Задание 1: Что, согласно отрывку о Сократе Ивановиче, предложила в 1892 году польская врачебная газета?
Задание 2: Отредактируйте отрывок о Сократе Ивановиче: перепишите его часть между словами «Думаю об устройстве» и «поддерживают мои стремления.» включительно, заменив «врачи-санитары» на «санитарные врачи».

Отрывок:
Чтобы представить вековую рутину,
царившую в рядах российских чиновников разных рангов, хочу привести некоторые
выдержки из дневника Сократа Ивановича.
"5-го ноября 1888г.
Жалобы 1000 домовладельцев в Министерство на новую таксу на воду: понимают
только денежные выгоды, гигиенических не умеют еще ценить, и думают о
себе, но не о своих жильцах."
"12-го апреля 1889г.
Думаю об устройстве народных ванн и послал письмо по этому предмету доктору
Ляссару в Берлин. По делу канализации домов все против меня, в том числе
и Зентковский. Одни только врачи-санитары поддерживают мои стремления.
19 апреля у меня в квартире большое заседание домовладельцев, врачей и
техников для совещания по этому предмету. Я сделал большие уступки, которые
со временем практика покажет ненужными."
"5-го мая 1889г. Заседание
канализационного Комитета с Блиохом для установления правил канализации
домов. Видя, что большинство не на его стороне, он нахально не допустил
голосования. Вышла из печати глупая его брошюра о канализации, которой
он со временем будет стыдиться."
"9-го мая 1889г. Клеветы
и доносы генерал-губернатору о повреждениях в каналах и делаемых будто-бы
тайно исправлениях. Окончательное заседание по делу о канализации домов
и общее соглашение."
Борьба за устройство канализации
велась годами. В 1892 году польская врачебная газета предлагает поставить
Сократу Ивановичу бюст на фильтрах. В 1894 году он просил заем на канализацию,
но власти возражали. Вот что пишет он в своем дневнике по этому поводу:
"30-го июля 1894г.
Масловский заявил, что заем не нужен - выгоднее откладывать каждый год
и через 17 лет, скопив нужный капитал, приступить к работе. Вот понятие!
Видит деньги и не видит людского здоровья и жизни. Видит % от денег, не
видит доходов от сооружения - не входит в положение современников, которые
с самопожертвованием копят, - не для потомков даже, а для будущих городских
жителей! За что будущие воспользуются жертвами настоящих? Вот бюрократия!
Инспектор врачебной управы Тройцкий находит, что усиление врачебной управы
и улучшение мостовых нужнее канализации! Чиновник съел в нем врача и даже
человека! Вечером был у меня редактор "Слова" Годлевский. Он
возмущен тем, что врачи противятся канализации. Хорошая статья об этом
в "Слове".
Сократ Иванович всегда очень
возмущался несправедливым отношением русских властей к полякам. Он пишет
в дневнике:
"29-го августа 1892г. Получил секретное извещение
Клейгельса (градоначальник С.-Петербурга) о том, что чиновник Стычинский
не крестит детей своих. Неужели начальство обязано принуждать к этому
или отдавать за это под суд?"
Здесь мне хочется сделать отступление и перенестись в наш век. Царские
власти преследовали тех, кто не крестил детей, а советские власти тех,
кто крестил. В нашей стране никогда ни в чем не знают меры.
"6-го мая 1893г.
На днях железнодорожный жандарм на какой-то станции В.В. дороги послал
в Варшаву своему начальству телеграмму, что такой-то машинист крикнул
кочегару по-польски: "пустить пар!" Это считается важным проступком,
и машинист был оштрафован. Поверят ли этому наши потомки?"

Исходные строки:
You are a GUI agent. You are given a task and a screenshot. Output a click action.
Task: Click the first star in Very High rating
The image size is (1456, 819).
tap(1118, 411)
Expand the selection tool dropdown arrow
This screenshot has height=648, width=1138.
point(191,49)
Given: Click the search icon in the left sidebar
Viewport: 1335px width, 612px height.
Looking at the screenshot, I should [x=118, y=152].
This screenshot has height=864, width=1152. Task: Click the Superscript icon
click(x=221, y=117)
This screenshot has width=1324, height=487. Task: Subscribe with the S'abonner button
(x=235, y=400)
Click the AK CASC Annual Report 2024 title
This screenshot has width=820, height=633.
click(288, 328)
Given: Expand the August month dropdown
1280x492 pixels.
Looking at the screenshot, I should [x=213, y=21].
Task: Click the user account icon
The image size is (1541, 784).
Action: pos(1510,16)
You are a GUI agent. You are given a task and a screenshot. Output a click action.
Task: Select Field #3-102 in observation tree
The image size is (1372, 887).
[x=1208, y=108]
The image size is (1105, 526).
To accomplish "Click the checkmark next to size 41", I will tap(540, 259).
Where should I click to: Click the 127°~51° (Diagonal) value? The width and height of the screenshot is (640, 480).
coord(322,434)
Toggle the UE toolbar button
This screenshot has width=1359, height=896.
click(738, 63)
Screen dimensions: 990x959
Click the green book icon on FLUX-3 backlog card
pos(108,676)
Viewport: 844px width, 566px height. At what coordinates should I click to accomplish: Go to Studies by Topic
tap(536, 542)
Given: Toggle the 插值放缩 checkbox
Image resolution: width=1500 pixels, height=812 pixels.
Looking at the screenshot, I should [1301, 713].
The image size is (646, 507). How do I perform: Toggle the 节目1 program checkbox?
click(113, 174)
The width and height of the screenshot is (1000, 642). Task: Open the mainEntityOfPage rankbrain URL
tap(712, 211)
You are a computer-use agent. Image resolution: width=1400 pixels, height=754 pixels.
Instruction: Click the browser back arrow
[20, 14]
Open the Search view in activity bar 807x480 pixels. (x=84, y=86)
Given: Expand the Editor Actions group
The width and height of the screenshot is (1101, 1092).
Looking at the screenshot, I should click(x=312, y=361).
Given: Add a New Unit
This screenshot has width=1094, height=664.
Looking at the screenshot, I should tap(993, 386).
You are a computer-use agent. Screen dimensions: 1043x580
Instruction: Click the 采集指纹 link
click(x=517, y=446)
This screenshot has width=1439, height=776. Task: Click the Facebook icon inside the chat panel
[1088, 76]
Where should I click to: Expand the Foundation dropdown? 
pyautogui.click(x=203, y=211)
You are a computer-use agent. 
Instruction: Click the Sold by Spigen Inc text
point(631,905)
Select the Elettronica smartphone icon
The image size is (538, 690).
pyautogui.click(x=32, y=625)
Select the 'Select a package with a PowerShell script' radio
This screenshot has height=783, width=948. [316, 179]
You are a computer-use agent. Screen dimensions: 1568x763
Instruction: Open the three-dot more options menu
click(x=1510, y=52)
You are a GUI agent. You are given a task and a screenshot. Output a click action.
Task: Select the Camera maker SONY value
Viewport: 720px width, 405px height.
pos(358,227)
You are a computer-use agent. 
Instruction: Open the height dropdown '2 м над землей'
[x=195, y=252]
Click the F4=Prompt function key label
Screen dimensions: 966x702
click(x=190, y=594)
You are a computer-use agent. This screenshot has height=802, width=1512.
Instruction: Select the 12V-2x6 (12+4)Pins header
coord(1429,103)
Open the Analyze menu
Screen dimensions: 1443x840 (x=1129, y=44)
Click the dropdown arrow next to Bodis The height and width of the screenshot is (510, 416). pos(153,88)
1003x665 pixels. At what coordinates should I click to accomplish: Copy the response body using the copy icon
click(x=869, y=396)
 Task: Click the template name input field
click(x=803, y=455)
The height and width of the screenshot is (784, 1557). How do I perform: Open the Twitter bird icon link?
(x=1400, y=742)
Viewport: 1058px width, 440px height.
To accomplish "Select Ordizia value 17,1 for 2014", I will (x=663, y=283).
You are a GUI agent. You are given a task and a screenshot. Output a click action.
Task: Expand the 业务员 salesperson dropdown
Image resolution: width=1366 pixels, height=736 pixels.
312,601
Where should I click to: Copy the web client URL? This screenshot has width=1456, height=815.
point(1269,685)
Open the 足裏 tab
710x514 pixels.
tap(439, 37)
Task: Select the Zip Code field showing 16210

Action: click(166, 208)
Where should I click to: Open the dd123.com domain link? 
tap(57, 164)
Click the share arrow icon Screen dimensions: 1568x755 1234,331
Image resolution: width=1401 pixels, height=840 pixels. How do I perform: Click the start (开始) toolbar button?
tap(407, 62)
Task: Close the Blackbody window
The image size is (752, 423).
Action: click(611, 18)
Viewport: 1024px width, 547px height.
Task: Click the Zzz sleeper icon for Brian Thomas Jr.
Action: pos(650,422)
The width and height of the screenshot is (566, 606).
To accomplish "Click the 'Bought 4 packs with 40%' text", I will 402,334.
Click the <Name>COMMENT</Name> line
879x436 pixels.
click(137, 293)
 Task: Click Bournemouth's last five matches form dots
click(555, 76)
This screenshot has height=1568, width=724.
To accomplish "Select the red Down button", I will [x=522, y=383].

Ответ 1: Поставить Сократу Ивановичу бюст на фильтрах.

Ответ 2:
Думаю об устройстве народных ванн и послал письмо по этому предмету доктору
Ляссару в Берлин. По делу канализации домов все против меня, в том числе
и Зентковский. Одни только санитарные врачи поддерживают мои стремления.